If you noticed, when it came to benefits, I talked about Vinyasa Krama – indeed, asana should very rarely be practiced without their appropriate vinyasa krama! But when it comes to problems, I only talk of Vinyasa as it is practiced in modern yoga.

  1. Too much movement. The aim of asana practice is to ensure that the yogi can achieve stillness of mind and body. This actually requires your body to be still! (To quote Patanjali: That which is still and comfortable is an asana!).
  2. Not enough knowledge of subtle movement of prana. These days, everyone is inventing their own vinyasa.
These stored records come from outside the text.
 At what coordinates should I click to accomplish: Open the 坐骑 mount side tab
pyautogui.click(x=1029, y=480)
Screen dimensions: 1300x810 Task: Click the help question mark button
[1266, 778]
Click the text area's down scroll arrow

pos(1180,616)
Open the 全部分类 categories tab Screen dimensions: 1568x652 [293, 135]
Yet, can all those people really see how their vinyasa is affecting the movement of prana in the body and what kind of long-term effects it has on their internal organs?
  3. Increased aggravation of vata dosha (and often pitta dosha). Our dosha are essential to our mental and physical health. But modern lifestyle vitiates vata and pitta dosha naturally. If we spend our yoga classes just moving and jumping, what kind of effect do you think it will have on our dosha?
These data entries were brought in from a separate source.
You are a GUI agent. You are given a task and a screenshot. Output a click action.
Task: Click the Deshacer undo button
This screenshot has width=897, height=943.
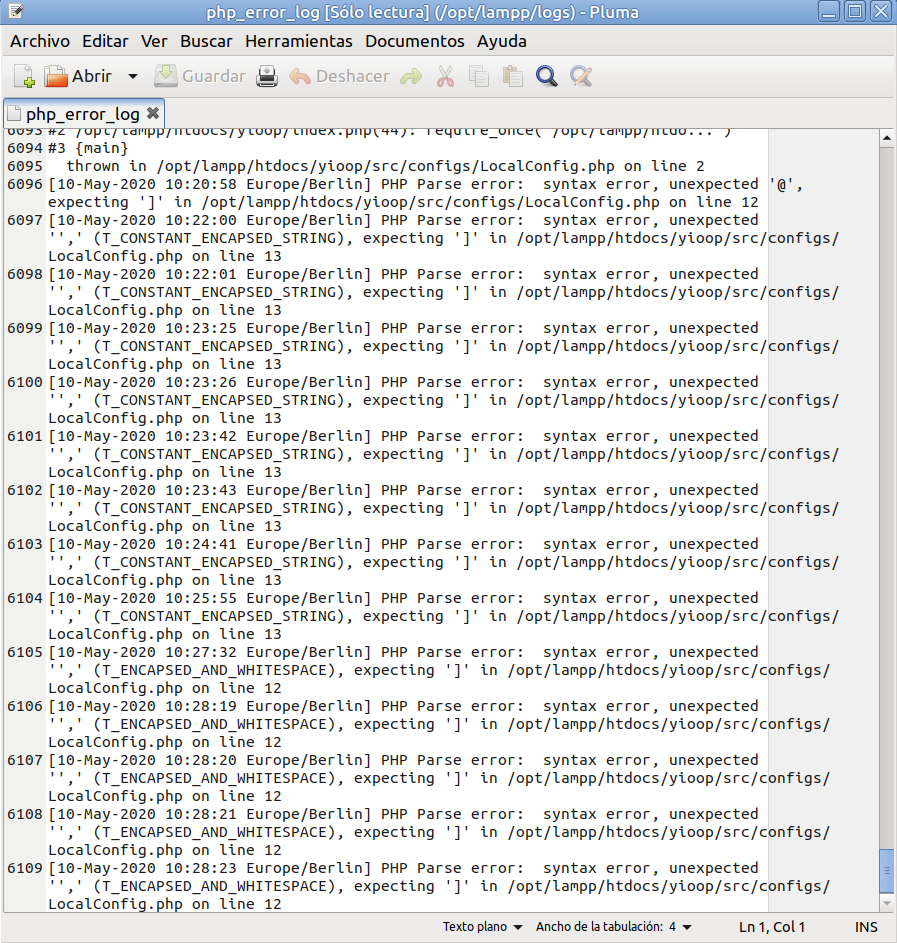tap(339, 76)
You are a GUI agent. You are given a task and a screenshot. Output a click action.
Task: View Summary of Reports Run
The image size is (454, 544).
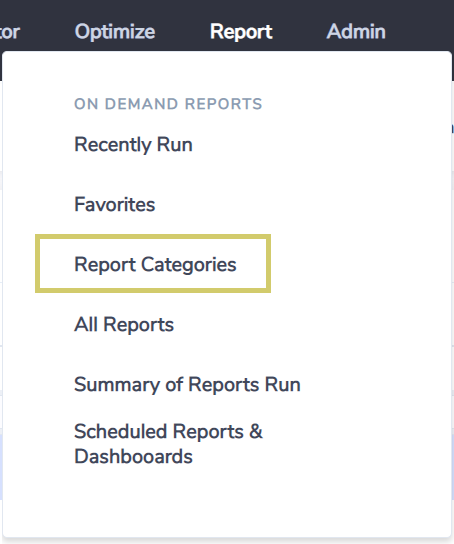[187, 385]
Of course, a classic argument in favour of Vinyasa is “But I feel good after my class”. Unfortunately, this argument is erroneous. We feel good after any kind of physical exercise due to the presence of endorphins. These are essentially opiates that drug our system. They put our minds and bodies to sleep. Not only does it take us away from the path of Yoga, but often we don’t even realize the extent of medium-long term (and sometimes even short term) harm we have done to our internal systems.

If you’ve ever injured yourself during the practice, you’ll understand what I’m saying. During the exercise, we don’t even realize that we’ve hurt ourselves. It is only an hour (and sometimes more) afterwards that we start feeling pain!

Integrating traditional vinyasa into your asana practice

The traditional vinyasa krama were discovered through the study of the movement of prana in the nadis and the way the movement of body effects prana. This practice is closely linked to both tantra and to ancient systems of martial arts like Kalaripayattu.

There are two keys to understanding these vinyasa-krama:

  1. It is always the breath (and prana) that initiates the movement (and not the other way around).
  2. The movement works opposing muscle groups and seeks to open the body before holding an asana.

Now, unfortunately, I can’t suggest a book where you can find all the traditional vinyasa krama related to asana. I haven’t come across any. Even when it comes to teaching, these vinyasa krama remain hard to teach during the kind of classes we give these days (including mine!) because every class has new students with different needs.

Nonetheless, it is the reason why we changed Monday evening class to concentrate upon the Vinyasa krama. And our upcoming courses (both online and offline) will integrate the teaching of Vinyasa krama extensively.

In the meantime, concentrate upon your Surya Namaskar as most of the movements of Vinyasa Krama use this particular vinyasa as its base. The better you become at Surya Namaskar, the easier it will be to integrate Vinyasa krama into your asana practice!